* **ZU ERLEDIGENDE AUFGABEN**:
1. Stimmen die Aussagen (a), (b) und (c) mit dem Textauszug überein? Antworte jeweils mit Ja oder Nein und zitiere die entscheidenden Wörter wörtlich. (a) Beim Steuer-Konzept der Union soll ein Steuerloch von 33 Mrd. Euro entstehen. (b) Am stärksten entlastet werden sollen jährliche Einkommen ab 100 000 Euro. (c) Heckenschützen zielen auf Arg- und Wehrlose.
2. Gib einen Abschnitt aus dem Textauszug wortgetreu wieder. Beginne bei den Wörtern „Blume wittert eine“ und höre nach „wehrlos sondern gemeinschädlich!“ auf.
____ TEXTAUSZUG
Im zweiten Moment wird einem klar, dass Herr Blume wie ein Scharfmacher der CSU nichts weiter betreibt als Klientel-Politik: Große Vermögen, egal wie sie entstanden sind, sollen geschützt werden. Ein ähnliches Bild zeigt auch das Steuer-Konzept der Union, mit dem diese Partei in den Wahlkampf gezogen ist (https://projekte.sueddeutsche.de/artikel/wirtschaft/steuern-wer-von-den-plaenen-der-parteien-profitiert-e954474/?reduced=true) und bei dem am stärksten jährliche Einkommen ab 200 000 Euro entlasten werden sollen, wobei ein Steuerloch von 33 Mrd. Euro entstehen soll. Eine stärkere finanzielle Spaltung der bundesdeutschen Nachkriegsgesellschaft möchte nur noch der FDP vorantreiben, die sich ebenfalls über Herrn Bayaz mokiert.
Herr Blume, ein Tweet, ein ganzes Unions-Wahlprogramm: Juristische Unkenntnis, Populismus, Angstmache, Klientelpolitik. Ich danke für diese Einblicke.
Unglaublich, wie von der CSU im Wahlkampf versucht wird, Diebstahl an der Allgemeinheit zum Kavaliersdelikt und Bürger*innen, die diesen Diebstahl verhindern wollen, zu Täter*innen zu machen. Liegt das vielleicht daran, dass prominente Täter*innen einem bestimmten politischen Umfeld zuzuordnen sind, Herr Blume? In solchen Situationen zeigt sich die wahre Haltung zum Gemeinwohl...
Blume wittert eine große Gefahr für das in Bayern noch eng verwobene Netz aus politischen Beziehungen und "Spezl"- bzw. "Amigo"-Wirtschaft. In Treue fest zu FJS.
Wie es einem bestens informierten ehem. bay. Ministerialrat erging, spannender als jeder Krimi und leider bay. Realität:
https://www.anstageslicht.de/themen/whistleblower-kurzportraits/ministerialrat-dr-wilhelm-schoetterer-als-whistleblower-aufs-abstellgleis-geschoben/
Herr Blume hat wohl Angst vor weiteren Nüssleins und Sauters..
Hier wird mal wieder von der versucht, Opfern und Täter zu vertauschen.
Steuerschummler sind doch die Täter oder sehe ich das falsch ?
Gibt es einen schlimmeren Heuchler als Blume? Wohl kaum.
Die Anonymen sind wohl ein Synonym für Heckenschützen.
Nein, Heckenschützen zielen auf Arg- und Wehrlose.
Die großen Steuerhinterzieher sind weder arg- noch wehrlos sondern gemeinschädlich!
________
____ ERFASSTE DATEN
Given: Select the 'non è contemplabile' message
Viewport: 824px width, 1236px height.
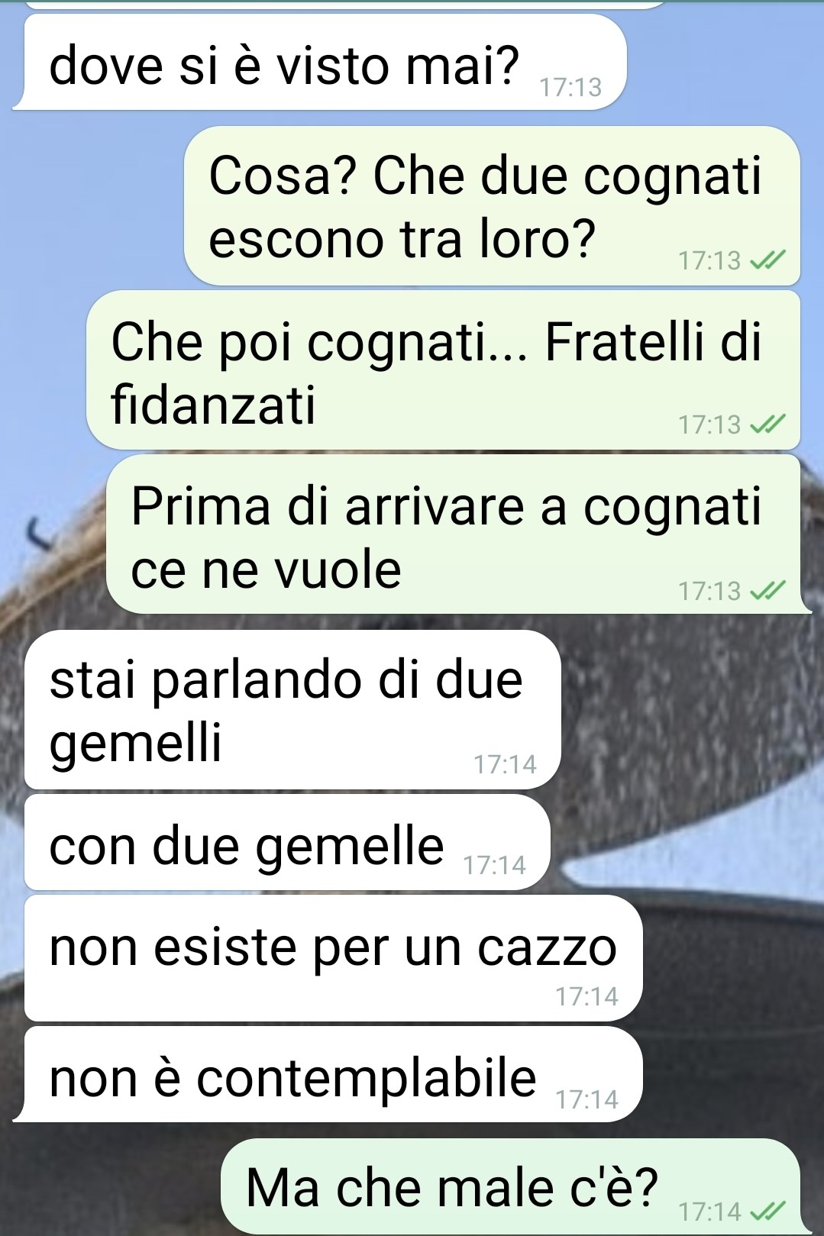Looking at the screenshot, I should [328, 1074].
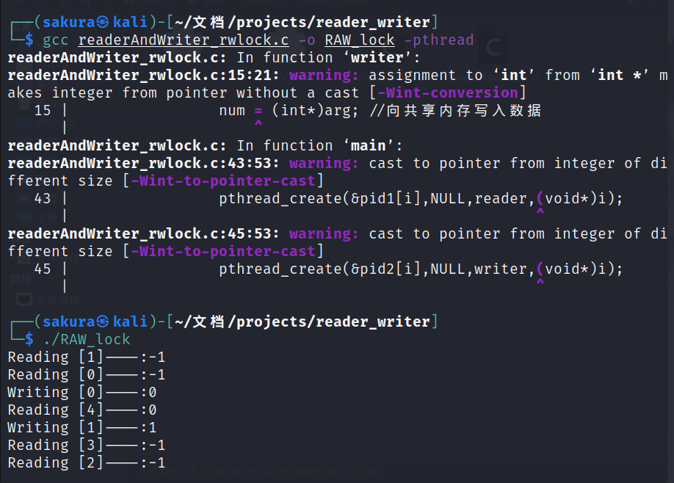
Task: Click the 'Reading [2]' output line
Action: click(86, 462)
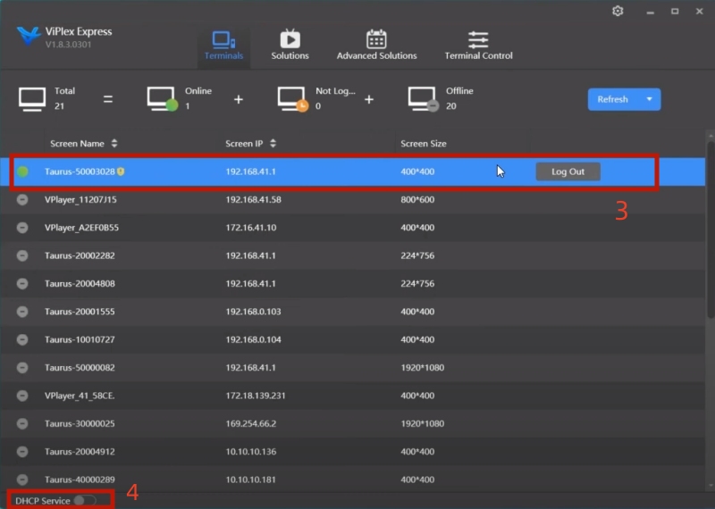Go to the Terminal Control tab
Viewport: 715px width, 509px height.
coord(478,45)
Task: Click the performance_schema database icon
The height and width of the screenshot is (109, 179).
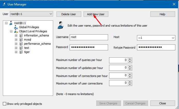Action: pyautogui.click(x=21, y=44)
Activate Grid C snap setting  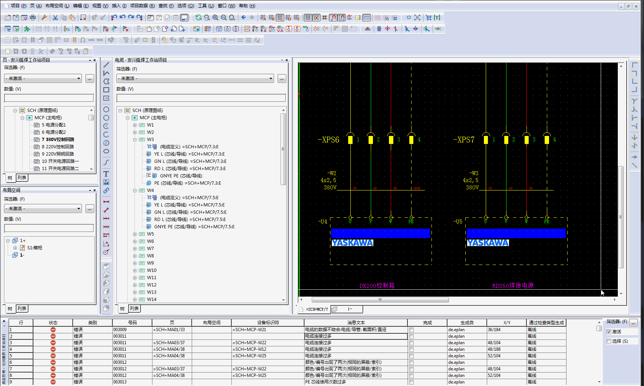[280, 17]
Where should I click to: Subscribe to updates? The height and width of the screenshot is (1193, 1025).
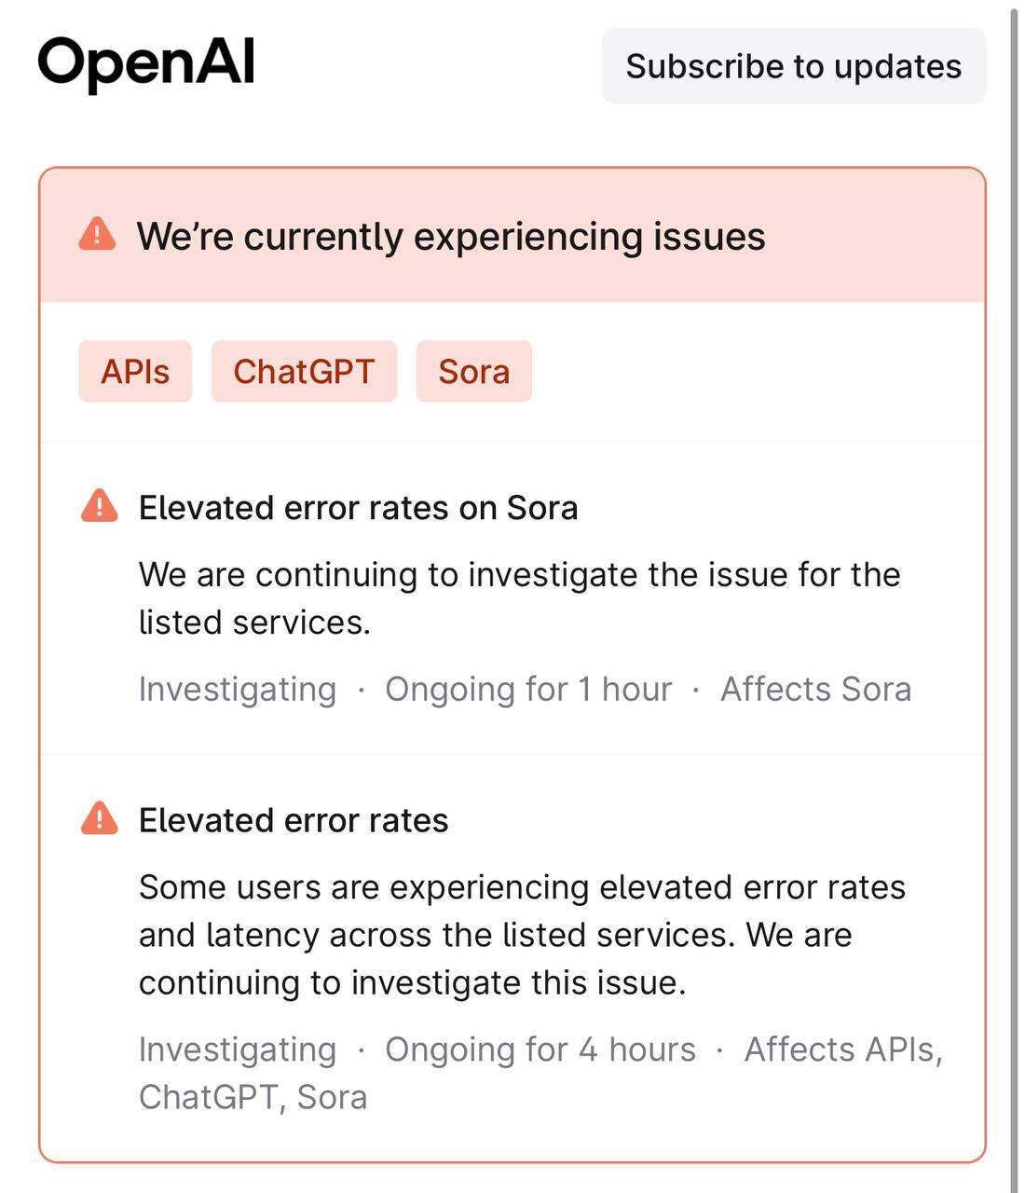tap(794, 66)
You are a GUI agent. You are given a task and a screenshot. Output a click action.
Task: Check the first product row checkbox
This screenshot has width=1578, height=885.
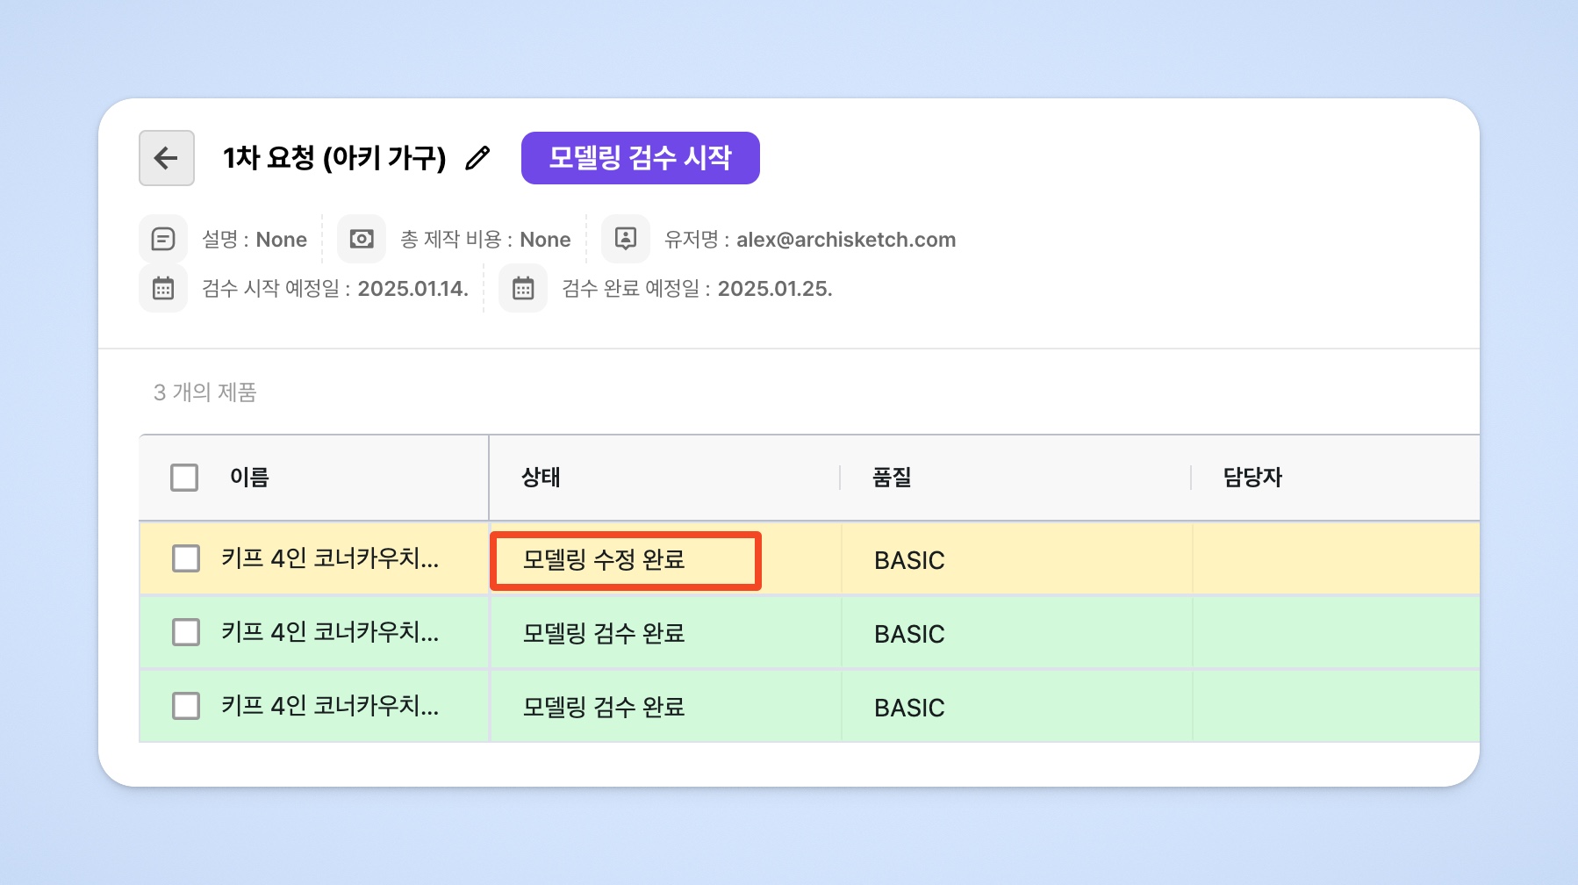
________
* **LÖSUNGEN**:
1.
(a) Ja: „wobei ein Steuerloch von 33 Mrd. Euro entstehen soll“
(b) Nein: „am stärksten jährliche Einkommen ab 200 000 Euro entlasten werden sollen“
(c) Ja: „Heckenschützen zielen auf Arg- und Wehrlose“

2.
Blume wittert eine große Gefahr für das in Bayern noch eng verwobene Netz aus politischen Beziehungen und "Spezl"- bzw. "Amigo"-Wirtschaft. In Treue fest zu FJS.
Wie es einem bestens informierten ehem. bay. Ministerialrat erging, spannender als jeder Krimi und leider bay. Realität:
https://www.anstageslicht.de/themen/whistleblower-kurzportraits/ministerialrat-dr-wilhelm-schoetterer-als-whistleblower-aufs-abstellgleis-geschoben/
Herr Blume hat wohl Angst vor weiteren Nüssleins und Sauters..
Hier wird mal wieder von der versucht, Opfern und Täter zu vertauschen.
Steuerschummler sind doch die Täter oder sehe ich das falsch ?
Gibt es einen schlimmeren Heuchler als Blume? Wohl kaum.
Die Anonymen sind wohl ein Synonym für Heckenschützen.
Nein, Heckenschützen zielen auf Arg- und Wehrlose.
Die großen Steuerhinterzieher sind weder arg- noch wehrlos sondern gemeinschädlich!